VICTORIA, B.C.—Working aggressively to reduce their daily medication burden may be the single best thing we can do to improve the quality of life of our aging parents and grandparents.
The issue of too much medication in Canadian seniors is finally starting to be recognized as the serious problem it has become. Seniors are particularly vulnerable to the adverse effects of too many prescription drugs because aging affects their ability to process medications.
The statistics behind polypharmacy in the elderly—the term describes the simultaneous use of multiple medications—are surprising. In Canada, nearly 70 percent of all seniors take five or more drugs and almost 10 percent take 15 or more medications.
Many hospitalizations in the elderly are caused by adverse medication reactions, according to several recent studies. And one of the biggest health hazards for seniors is falling—often a result of multiple medications, which can cause cognitive difficulties and affect balance.

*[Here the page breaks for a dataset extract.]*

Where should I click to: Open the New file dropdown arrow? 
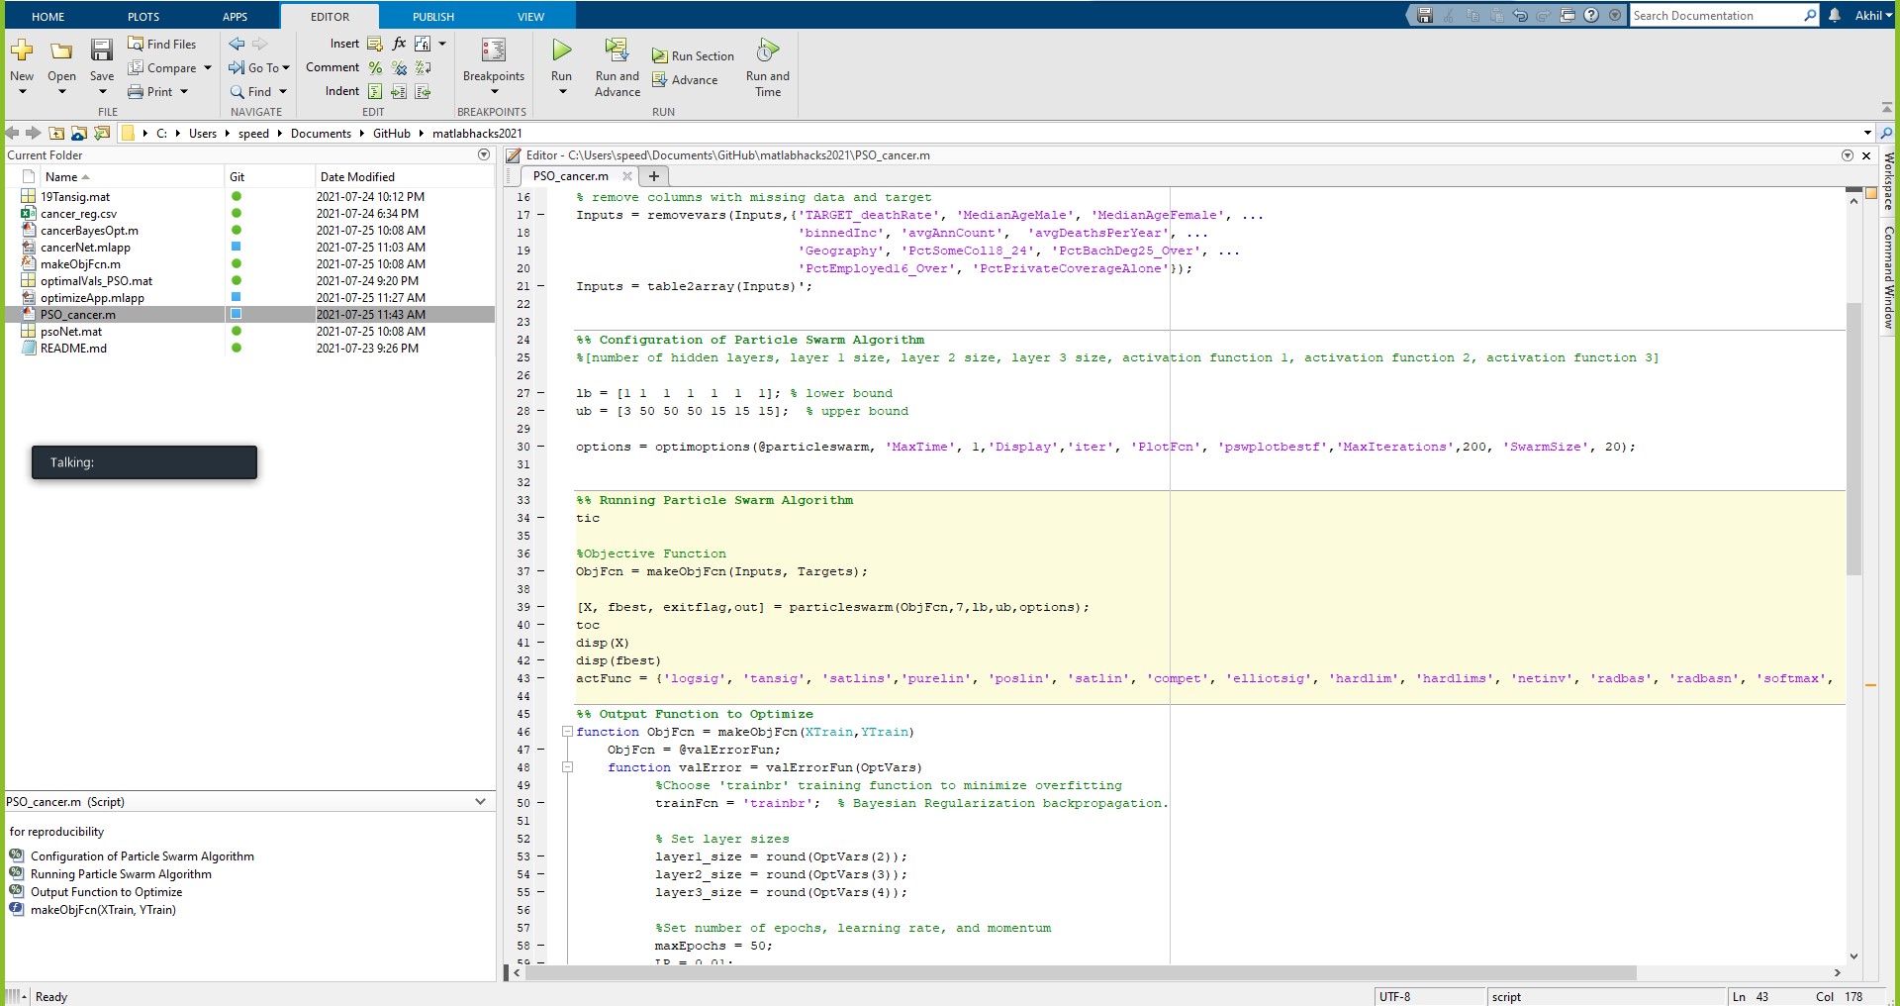point(22,92)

The good news is awareness of the scale of the problem is growing. More and more physicians are initiating “deprescribing” discussions with their older patients. “Deprescribing” is simply the deliberate and conscientious stopping or tapering of prescriptions to help improve health outcomes.
Some long-term care facilities are now required to do periodic medication reviews and weed out unnecessary, ineffective, or hazardous pills. A recent massive Canadian Foundation for Healthcare Improvement project has shown how to reduce the inappropriate prescribing of antipsychotic medications to seniors with dementia.
Programs, research initiatives and physician education activities on deprescribing are being carried out in most provinces. Canada’s new Deprescribing Network is developing tools and information to help make deprescribing commonplace and part of the prescribing culture.
This is all a step in the right direction. Unfortunately, there’s still reluctance in some quarters to cut back on medications.
Some health care providers have shown themselves to be nervous when initiating deprescribing activities, worried that they are reducing medications that specialists or other doctors have ordered. Publicly-funded medication reviews conducted by pharmacists can be flawed too, a CBC Marketplace investigation has found. Some reviews may be motivated by business reasons, resulting in more, not fewer pills for patients. The same report noted that even when done properly, medication reviews often miss the very patients who would benefit most from a review, such as the elderly or people on a high number of medications.